Re: Ada DB bindings and APQ - Warren W. Gay VE3WWG

comp.lang.ada
 help / color / mirror / Atom feed

From: "Warren W. Gay VE3WWG" <ve3wwg@NoSpam.cogeco.ca>
Subject: Re: Ada DB bindings and APQ
Date: Tue, 14 Dec 2004 23:05:17 -0500
Date: 2004-12-14T23:05:17-05:00	[thread overview]
Message-ID: <4KOvd.54$jT5.8@read1.cgocable.net> (raw)
In-Reply-To: <zwjllkzbw80n.1faok6gffugtd$.dlg@40tude.net>

Dmitry A. Kazakov wrote:
> On Tue, 14 Dec 2004 02:25:22 -0500, Warren W. Gay VE3WWG wrote:
>>Dmitry A. Kazakov wrote:
>>
>>>After that hot "Windows Ada database support" discussion I have looked at
>>>APQ by Warren W. Gay. I do believe that it could be used as a starting
>>>point, because it was developed with generic DB access in mind. Here are
>>>things I consider important for further development of APQ:
>>>
>>>1. Dynamic binding to target DB.
>>>
>>>1.a. A factory which returns Root_Connection_Type'Class depending on the DB
>>>type parameter. Communication DLL should not be loaded until DB connection
>>>requested. Otherwise, all DBs have to be installed.
>>
>>It is not quite true that "all DBs have to be installed". The windows
>>version of APQ does indeed include a static library component. However,
>>the remaining part of the code rests in the DLL pieces. For example,
>>MySQL uses the module c_mysql.c (and in the latest version Sybase
>>uses c_sybase.c) as an interface between the statically linked APQ
>>client program and the Windows DLL programs. Under Linux/UNIX, the
>>shared libraries are used for the Database libraries (libpq for
>>PostgreSQL for example).
> 
> Yep, the first error one gets: lpq not found. libpq.a is not distributed
> with GNAT. This might become a problem in the future.

APQ 2.2 does not require you to compile for PostgreSQL, though
earlier versions probably did (I don't remember anymore).

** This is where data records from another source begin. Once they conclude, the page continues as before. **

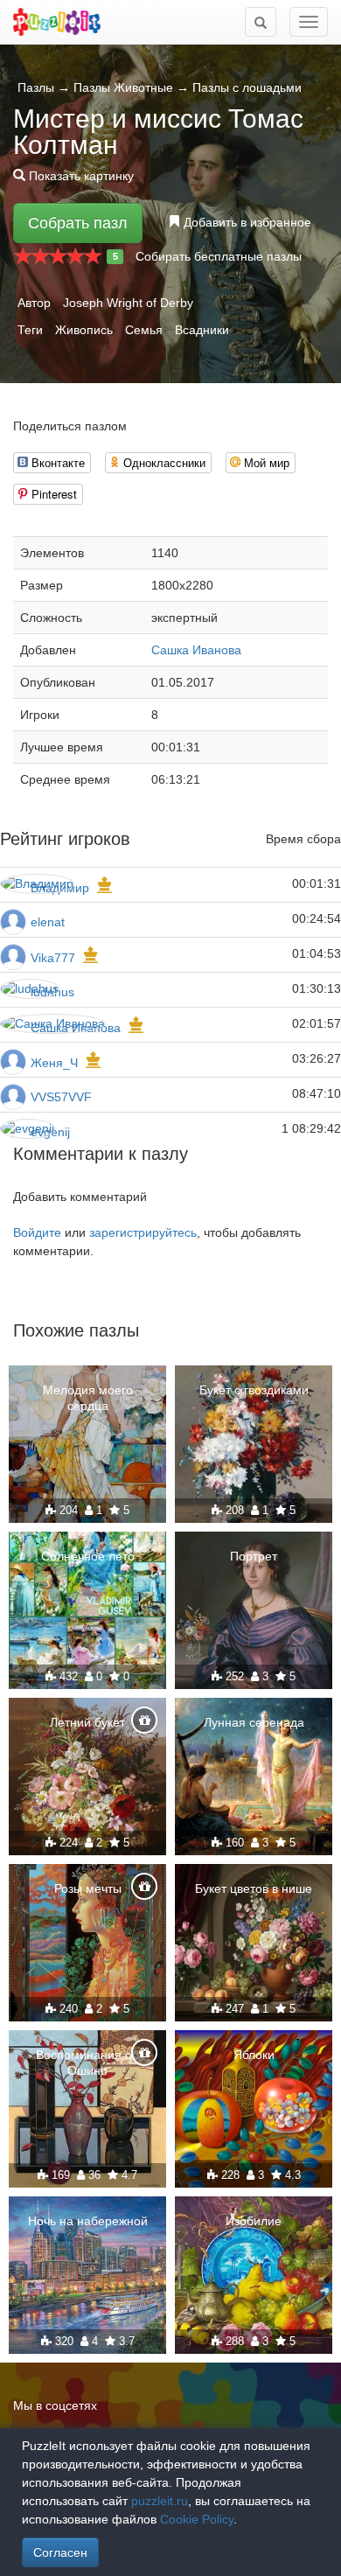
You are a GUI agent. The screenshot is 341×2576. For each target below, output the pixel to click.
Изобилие (254, 2221)
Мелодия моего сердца (88, 1398)
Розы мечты (88, 1888)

I think
that the URL idea that Brian May presented was a good one, and this
should be combined with the idea of dynamically loading shared
libraries upon demand as required (as you suggested).

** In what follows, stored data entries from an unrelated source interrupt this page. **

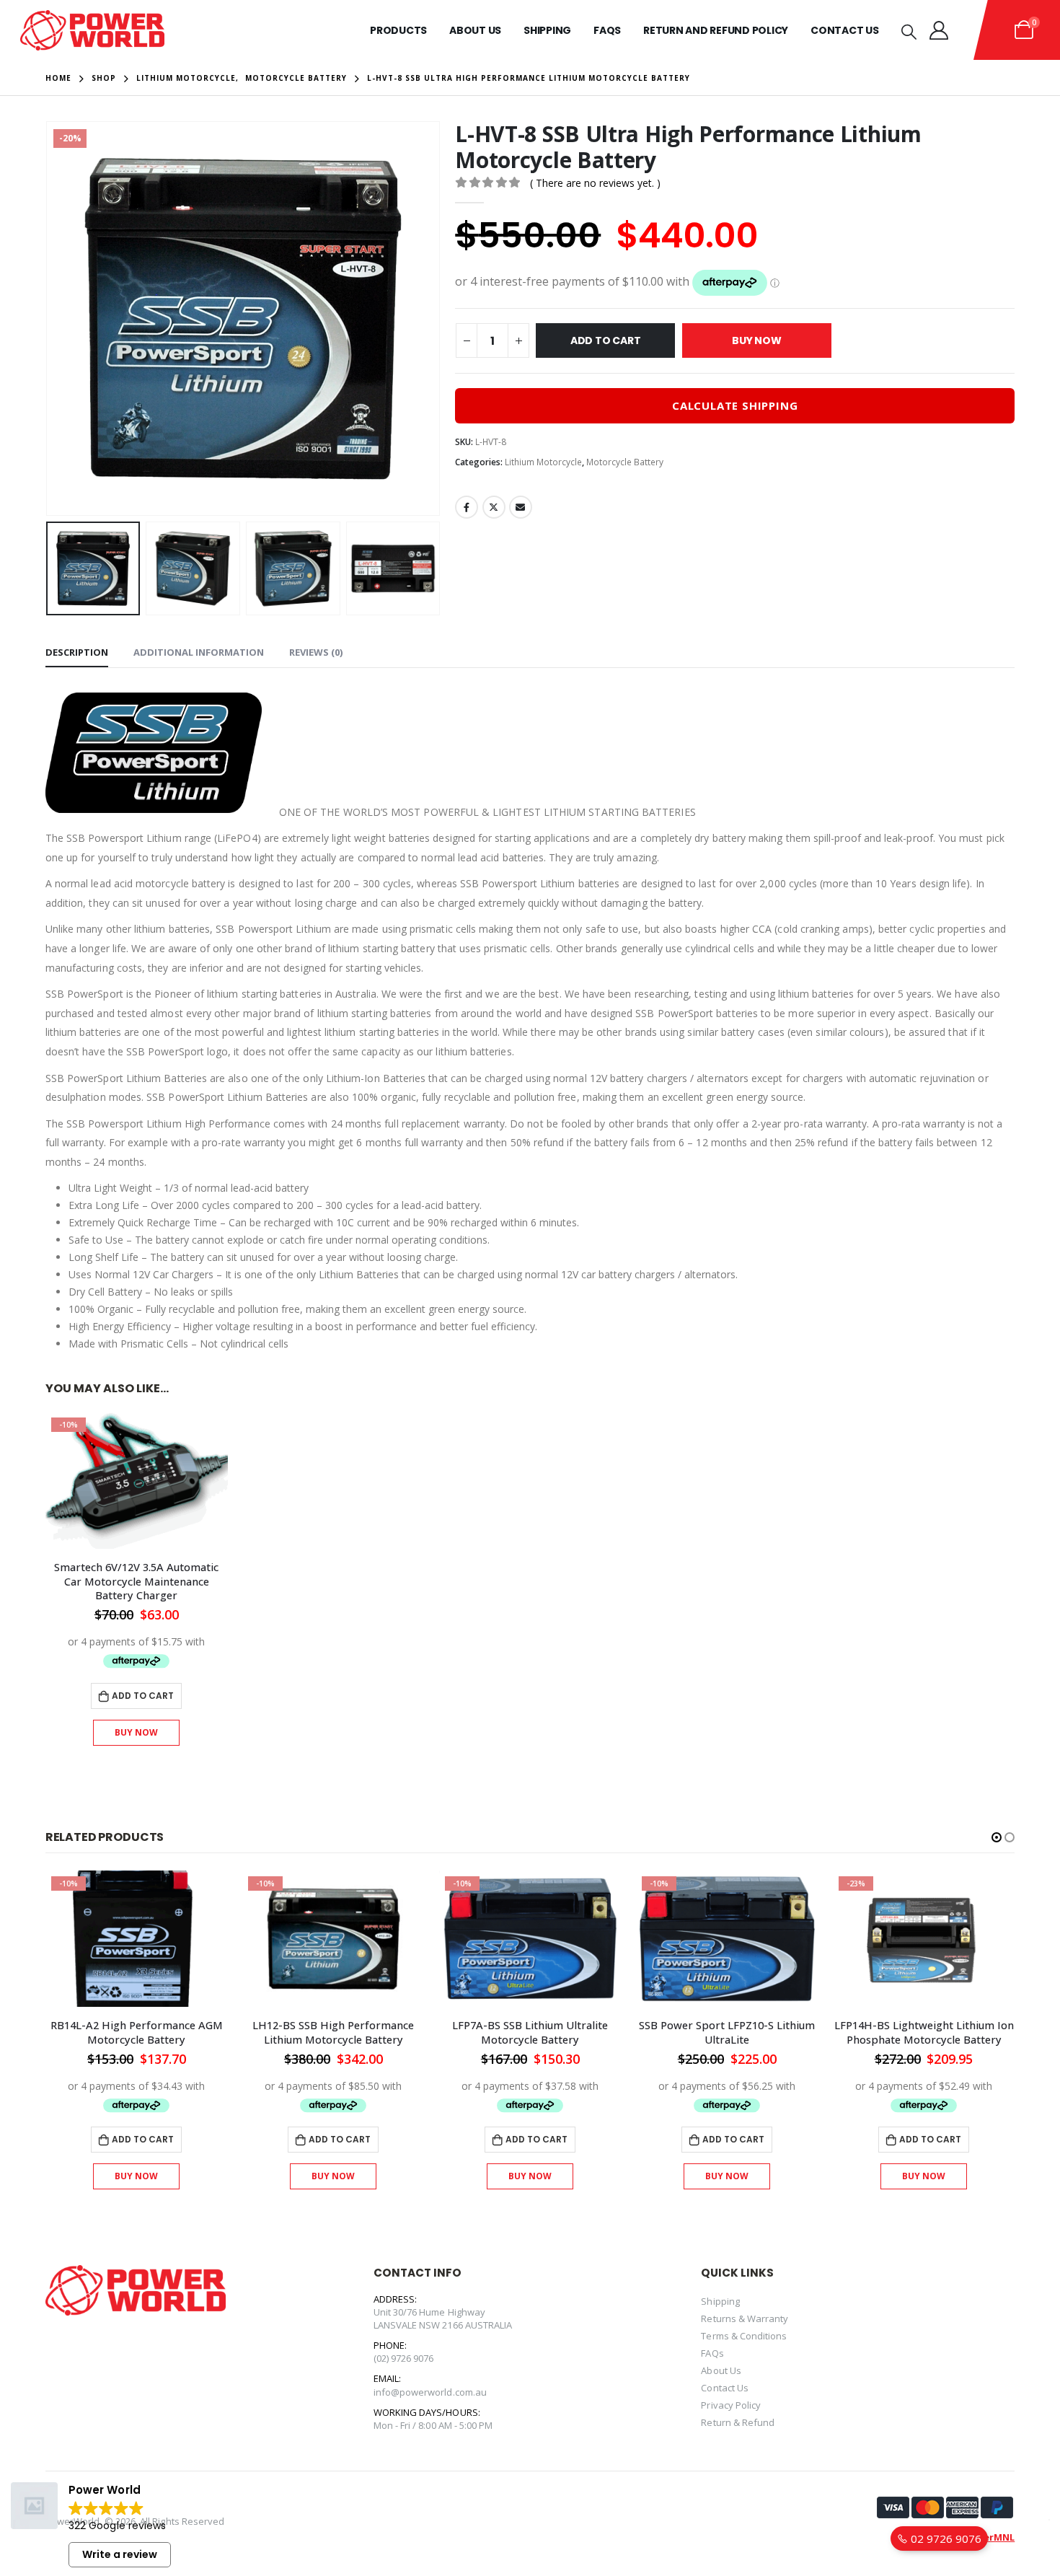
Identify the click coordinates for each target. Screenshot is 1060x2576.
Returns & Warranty (744, 2318)
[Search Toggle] (909, 31)
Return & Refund (737, 2422)
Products (398, 30)
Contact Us (845, 30)
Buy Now (757, 340)
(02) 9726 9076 (404, 2358)
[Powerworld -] (92, 30)
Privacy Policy (731, 2405)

>>>1.b. A factory which determines the DB type upon connection and returns an
>>>appropriate Root_Connection_Type'Class. (this might be difficult though)
>>
>>There is connection cloning available, but I see that
>>no factory form of it is available. I have made the newest
...
> I meant a quite wild thing: you do not know the DB type, only the
> host+DB+user+password. Then you connect (conventional ports are scanned,
> severs detected etc (:-))

Ah, but I thinks you ask too much ;-)  However, specifying the
database type in URL syntax does become a more practical
possibility.

>>>3. Anyway, Execute should take only one parameter:
>>>
>>>   Execute (Q); -- Query knows its connection
>>
>>See the above. From a design point of view, I didn't
>>like this, because the application writer could mistakenly
>>allow the connection to fall out of scope, and hence
>>create "undefined behavior" at this point (because of
>>a hidden connection reference).
> 
> Connection could be just a handle to some dynamic-scope connection object
> with reference counting. This will solve both the problem of above and
> still allow cloning connections.

I didn't like the use of handles for database objects. I purposely
stuck to using controlled objects, so that they can go out of
scope gracefully, be finalized (perhaps committed or rolled back)
and then destructed. Handles, like open Ada File_Types, never
get that maintenance.

>>>4. To add a scratch Query to each connection object and make anything
>>>available for a query for Root_Connection_Type as well.
>>
>>I'm not sure I follow this point. It sounds like you want
>>to combine Query_Type and Connection_Type for programmer
>>convenience. This is a bad idea, IMHO.
>>
>>Remember that there is a 1 -> many relationship between
>>the connection and query objects. Most DB client libraries
>>permit more than one active query on the same connection
>>(ie. connection sharing).
> 
> Yes, but from user's perspective, at least one query per connection is
> always necessary. In some cases the user will need more, but not so often.
> So the idea is that he just creates a connection and then does with it
> anything he would do with a query. Further many "connection-level" things
> require a query, if they return result sets, like "SHOW TABLES".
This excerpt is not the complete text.